--- Set exercise ---
State how many lines in the data below contain the string "title", matching case exactly. Give only the number.

## Begin

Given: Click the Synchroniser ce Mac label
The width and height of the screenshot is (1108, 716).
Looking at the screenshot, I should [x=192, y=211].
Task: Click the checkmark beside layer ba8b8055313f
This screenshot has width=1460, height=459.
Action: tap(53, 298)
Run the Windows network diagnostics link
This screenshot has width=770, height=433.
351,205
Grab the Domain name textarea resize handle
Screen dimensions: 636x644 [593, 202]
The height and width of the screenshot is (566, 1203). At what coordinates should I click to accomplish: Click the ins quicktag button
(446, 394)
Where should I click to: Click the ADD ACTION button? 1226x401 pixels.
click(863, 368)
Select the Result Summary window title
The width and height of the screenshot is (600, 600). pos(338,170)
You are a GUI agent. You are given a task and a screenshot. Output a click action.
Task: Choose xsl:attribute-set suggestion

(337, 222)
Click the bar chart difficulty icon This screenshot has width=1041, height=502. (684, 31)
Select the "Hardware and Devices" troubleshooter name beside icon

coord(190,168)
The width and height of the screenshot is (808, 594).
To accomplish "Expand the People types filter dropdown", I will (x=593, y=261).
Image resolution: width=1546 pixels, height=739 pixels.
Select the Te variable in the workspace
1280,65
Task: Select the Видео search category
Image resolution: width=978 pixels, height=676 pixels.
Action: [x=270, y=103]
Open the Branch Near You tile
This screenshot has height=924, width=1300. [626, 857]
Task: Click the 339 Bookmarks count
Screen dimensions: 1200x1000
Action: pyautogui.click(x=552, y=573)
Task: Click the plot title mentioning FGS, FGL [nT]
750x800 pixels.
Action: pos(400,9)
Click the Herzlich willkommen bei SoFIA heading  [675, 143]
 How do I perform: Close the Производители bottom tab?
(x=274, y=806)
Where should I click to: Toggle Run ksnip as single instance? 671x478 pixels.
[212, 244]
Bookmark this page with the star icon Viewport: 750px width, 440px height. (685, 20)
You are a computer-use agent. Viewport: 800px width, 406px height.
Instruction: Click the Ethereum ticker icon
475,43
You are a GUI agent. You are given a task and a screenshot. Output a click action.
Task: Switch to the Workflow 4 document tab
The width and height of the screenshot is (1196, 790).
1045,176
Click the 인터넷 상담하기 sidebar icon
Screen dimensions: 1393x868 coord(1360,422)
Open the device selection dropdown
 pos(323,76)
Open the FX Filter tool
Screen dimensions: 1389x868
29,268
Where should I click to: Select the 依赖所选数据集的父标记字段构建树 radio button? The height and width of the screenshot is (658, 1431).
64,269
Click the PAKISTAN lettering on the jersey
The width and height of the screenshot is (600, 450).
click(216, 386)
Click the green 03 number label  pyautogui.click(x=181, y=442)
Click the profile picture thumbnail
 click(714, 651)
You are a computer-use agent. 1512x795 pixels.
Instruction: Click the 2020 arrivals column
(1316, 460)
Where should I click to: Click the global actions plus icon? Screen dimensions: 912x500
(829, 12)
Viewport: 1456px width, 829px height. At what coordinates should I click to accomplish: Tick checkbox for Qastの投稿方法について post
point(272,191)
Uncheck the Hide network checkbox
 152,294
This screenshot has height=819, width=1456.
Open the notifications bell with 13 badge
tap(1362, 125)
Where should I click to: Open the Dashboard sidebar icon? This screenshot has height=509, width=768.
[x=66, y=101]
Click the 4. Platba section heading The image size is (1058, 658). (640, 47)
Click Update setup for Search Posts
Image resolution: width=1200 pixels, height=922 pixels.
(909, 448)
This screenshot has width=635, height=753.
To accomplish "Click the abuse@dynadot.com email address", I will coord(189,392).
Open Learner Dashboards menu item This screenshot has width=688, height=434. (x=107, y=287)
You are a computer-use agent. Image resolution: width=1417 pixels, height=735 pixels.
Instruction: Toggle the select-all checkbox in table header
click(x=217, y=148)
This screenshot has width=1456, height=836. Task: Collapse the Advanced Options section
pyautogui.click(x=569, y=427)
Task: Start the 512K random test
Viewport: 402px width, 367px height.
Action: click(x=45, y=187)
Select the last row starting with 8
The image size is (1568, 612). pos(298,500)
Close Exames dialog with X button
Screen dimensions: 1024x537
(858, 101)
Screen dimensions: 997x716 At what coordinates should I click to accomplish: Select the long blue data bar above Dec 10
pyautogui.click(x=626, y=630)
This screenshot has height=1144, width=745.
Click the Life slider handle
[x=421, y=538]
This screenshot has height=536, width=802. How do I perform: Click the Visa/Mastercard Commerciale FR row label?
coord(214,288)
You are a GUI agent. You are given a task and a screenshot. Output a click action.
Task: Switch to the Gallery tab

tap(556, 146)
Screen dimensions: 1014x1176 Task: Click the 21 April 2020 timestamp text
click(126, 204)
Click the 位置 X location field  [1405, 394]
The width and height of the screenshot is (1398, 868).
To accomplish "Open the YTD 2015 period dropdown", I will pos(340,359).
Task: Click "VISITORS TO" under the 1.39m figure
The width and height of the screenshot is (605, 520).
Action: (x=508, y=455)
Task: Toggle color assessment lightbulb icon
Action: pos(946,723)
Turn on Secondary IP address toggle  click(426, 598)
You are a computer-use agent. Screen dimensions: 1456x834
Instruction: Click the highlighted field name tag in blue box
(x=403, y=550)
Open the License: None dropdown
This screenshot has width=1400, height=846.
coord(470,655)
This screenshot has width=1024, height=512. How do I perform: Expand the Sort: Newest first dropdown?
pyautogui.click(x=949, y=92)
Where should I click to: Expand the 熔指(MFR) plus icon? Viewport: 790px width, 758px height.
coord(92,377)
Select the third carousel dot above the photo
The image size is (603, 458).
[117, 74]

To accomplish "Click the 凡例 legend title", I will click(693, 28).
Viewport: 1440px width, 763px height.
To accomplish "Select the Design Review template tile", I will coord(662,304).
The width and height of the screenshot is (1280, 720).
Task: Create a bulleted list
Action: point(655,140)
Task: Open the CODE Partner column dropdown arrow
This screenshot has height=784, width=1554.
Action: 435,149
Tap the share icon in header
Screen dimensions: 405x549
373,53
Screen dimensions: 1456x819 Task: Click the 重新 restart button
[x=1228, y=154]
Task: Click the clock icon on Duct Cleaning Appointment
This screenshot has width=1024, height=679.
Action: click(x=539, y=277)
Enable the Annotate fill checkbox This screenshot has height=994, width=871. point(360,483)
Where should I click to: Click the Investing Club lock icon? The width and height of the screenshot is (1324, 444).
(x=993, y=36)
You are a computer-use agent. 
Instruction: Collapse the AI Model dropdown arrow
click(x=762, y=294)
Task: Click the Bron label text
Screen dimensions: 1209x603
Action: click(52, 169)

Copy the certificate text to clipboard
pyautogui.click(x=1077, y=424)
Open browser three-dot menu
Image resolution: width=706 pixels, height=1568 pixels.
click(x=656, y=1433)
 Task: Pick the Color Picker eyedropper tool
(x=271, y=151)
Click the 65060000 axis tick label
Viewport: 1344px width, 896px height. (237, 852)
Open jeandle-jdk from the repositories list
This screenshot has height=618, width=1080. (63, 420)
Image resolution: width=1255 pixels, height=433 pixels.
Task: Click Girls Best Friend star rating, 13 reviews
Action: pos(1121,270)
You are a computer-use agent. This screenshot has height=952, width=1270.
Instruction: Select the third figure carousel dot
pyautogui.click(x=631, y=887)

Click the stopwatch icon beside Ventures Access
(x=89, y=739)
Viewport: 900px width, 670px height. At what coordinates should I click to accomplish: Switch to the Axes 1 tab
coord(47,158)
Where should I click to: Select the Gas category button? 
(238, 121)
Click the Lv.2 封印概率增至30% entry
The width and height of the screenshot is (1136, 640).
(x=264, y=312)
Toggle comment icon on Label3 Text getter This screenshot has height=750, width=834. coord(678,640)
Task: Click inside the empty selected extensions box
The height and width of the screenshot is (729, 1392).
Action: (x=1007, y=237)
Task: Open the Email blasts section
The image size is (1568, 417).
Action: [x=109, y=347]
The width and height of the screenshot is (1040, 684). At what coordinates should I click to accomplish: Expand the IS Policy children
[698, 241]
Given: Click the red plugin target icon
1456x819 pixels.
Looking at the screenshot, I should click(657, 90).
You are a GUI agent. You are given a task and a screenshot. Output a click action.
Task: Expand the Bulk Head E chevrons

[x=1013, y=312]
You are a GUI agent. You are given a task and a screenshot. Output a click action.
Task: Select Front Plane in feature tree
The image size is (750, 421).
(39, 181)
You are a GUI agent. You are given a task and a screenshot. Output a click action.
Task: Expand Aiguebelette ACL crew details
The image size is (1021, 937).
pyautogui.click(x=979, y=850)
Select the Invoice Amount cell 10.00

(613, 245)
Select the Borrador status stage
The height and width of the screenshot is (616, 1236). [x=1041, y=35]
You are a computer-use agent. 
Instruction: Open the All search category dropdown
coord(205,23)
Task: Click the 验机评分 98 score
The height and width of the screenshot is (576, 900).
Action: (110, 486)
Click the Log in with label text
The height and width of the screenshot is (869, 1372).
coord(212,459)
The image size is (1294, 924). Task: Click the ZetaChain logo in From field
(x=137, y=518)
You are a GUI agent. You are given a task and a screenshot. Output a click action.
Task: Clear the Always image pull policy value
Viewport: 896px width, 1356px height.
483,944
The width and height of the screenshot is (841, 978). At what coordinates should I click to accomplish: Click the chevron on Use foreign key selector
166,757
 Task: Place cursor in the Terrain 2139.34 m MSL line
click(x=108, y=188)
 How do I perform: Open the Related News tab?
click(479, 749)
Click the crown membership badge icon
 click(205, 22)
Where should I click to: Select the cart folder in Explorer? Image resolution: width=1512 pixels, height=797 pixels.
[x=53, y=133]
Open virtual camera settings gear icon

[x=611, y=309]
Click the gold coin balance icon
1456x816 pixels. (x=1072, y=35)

## End

--- Full answer ---
3